I’ve experienced all of these things and more, and with each thing comes something bright. I never see it at the beginning, but I’m getting better at seeing it faster. It took me a year to see my MS as a blessing, but in less than 2 months I discovered blessings in dog cancer.
When Guinness was diagnosed with Osteosarcoma in April, our family was devastated. The cancer started in his front right leg and it was so painful that he couldn’t walk without limping and didn’t want to walk very far. Our options were grim. We could opt for amputation or say goodbye to our faithful friend. After researching, and praying and having big conversations, we decided that Guinness still had a few trails to hike in his life. Even if the amputation wouldn’t stop the cancer, it would give him some pain-free time to enjoy his life.
Guinness had his surgery on May 19th and on June 21st he was back on his favorite hiking trail. As soon as we saw his paws in the dirt, and watched him discover all of the scents, sights and blessings of the trail, we knew we had made the right choice.
Guinness finds blessings everywhere and takes time to appreciate them.

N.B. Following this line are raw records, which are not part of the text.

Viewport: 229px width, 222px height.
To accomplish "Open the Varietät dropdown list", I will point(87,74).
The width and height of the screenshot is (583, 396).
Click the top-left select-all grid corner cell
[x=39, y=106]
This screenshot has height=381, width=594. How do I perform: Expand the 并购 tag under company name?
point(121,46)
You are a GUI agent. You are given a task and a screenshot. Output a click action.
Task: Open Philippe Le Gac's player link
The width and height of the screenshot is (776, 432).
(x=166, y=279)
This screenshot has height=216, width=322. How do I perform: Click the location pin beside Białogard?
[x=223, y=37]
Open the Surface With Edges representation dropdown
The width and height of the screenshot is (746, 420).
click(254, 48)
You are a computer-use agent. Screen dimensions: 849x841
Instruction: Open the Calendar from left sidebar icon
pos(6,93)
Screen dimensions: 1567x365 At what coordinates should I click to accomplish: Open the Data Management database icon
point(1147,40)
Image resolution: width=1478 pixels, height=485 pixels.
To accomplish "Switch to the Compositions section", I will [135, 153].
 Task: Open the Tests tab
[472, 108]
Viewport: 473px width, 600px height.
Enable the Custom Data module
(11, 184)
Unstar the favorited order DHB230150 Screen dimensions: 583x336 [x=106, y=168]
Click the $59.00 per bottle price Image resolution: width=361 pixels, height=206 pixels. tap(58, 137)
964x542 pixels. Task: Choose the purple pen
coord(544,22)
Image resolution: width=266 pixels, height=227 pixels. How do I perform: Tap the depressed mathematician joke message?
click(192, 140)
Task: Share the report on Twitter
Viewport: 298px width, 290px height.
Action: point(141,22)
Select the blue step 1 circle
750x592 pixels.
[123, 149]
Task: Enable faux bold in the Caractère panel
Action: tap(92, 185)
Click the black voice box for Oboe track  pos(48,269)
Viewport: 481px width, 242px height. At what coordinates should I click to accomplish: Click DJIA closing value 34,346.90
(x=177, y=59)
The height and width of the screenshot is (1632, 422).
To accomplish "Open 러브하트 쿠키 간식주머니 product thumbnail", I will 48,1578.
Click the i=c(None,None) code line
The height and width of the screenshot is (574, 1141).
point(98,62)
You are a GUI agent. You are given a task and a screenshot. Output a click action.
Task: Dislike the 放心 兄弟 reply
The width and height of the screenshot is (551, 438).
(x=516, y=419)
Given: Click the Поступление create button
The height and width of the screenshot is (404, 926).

He doesn’t need to wait for the right time or until he clears his to-do list or feels like it. It comes naturally. With his guidance, I’m learning to do the same.
The Blessings I’ve Noticed in the Past Month
My friends and family have cried with us and given us the space to make tough decisions all while reminding us that they love us, love Guinness and want to help how they can. The vets and everyone who works at the University Veterinary Hospital in Salt Lake City fell in love with Guinness, and we fell in love with them. They were professional and did great work, but they were also deeply caring, understanding and available.
When I wrote about how sad I was about Guinness, the outpouring of compassionate comments, emails and messages was overwhelming in the best possible way. You lifted our family when we needed it the most.
Everyday is extraordinary. Knowing that Guinness may not have many healthy days ahead, we are getting our carpe diem on. We’ve explored the Pipeline trail in Millcreek Canyon, had treats and Liberty Park, played with a ball in a park overlooking the city, jumped in the stream in City Creek Canyon and at Petsmart, Guinness picked out a treat as big as his face.
Even in the down times, in the ordinary moments, during quiet cuddles or naps, we are present and absorbing all of the joy.
Guinness has no mental or emotional hangups about his missing leg, but not a day goes by when someone doesn’t stop us on our walks to give him some love and ask me his story. For awhile I wanted to make things up and keep it light so I didn’t have to tell the cancer story over and over, but my friend Heidi reminded me how important this story is. To show how happy this dog is even after losing a leg, and how quickly he recovered, might give other people in a similar situation hope and remind them that amputation isn’t as bad as it sounds in most cases.
Often, after being vulnerable, and sharing our story, someone will give me a story back. Our vulnerability invites their vulnerability and with that there is connection, hope and love.
In addition, I’ve noticed blessings like resilience, friendship, and a deeper connection with my husband as we go through this together. And the tiny blessings like having space in my day to go to the park, lay down a blanket, and sit under a tree with my dog.
I notice all of those blessings and more, but only when I’m open. When I’m too focused on the future and what comes next, or thinking about the past and how hard the first few weeks were, I’m not thinking about how blessed I am to have time to experiences simple joys with my dog right now.
I was going to give you a big list of how to find the blessings faster, but this is the very best way …
The best way to find the blessings is to look for them. Be open. Be open through sadness, fear, anger and denial. And the only thing you have to do to be open is to say you are. Say it out loud, write it down, or make it a silent mantra. “I am open. I am open to all of the blessings this situation has to offer.”
Blessings usually never start or appear as blessings, but they will appear. Instead of looking back in 10 years and seeing all of the beauty and blessings you missed, find them faster. Notice them and fully appreciate them. They will ease the pain and give you purpose. They will give you the clarity you need to calm down and engage, and they will quiet your worry and fear.
And if you are really open, they will even make you laugh.
Whatever your struggle is today, claim your openness to the blessings that have yet to appear and then give them room to rush in.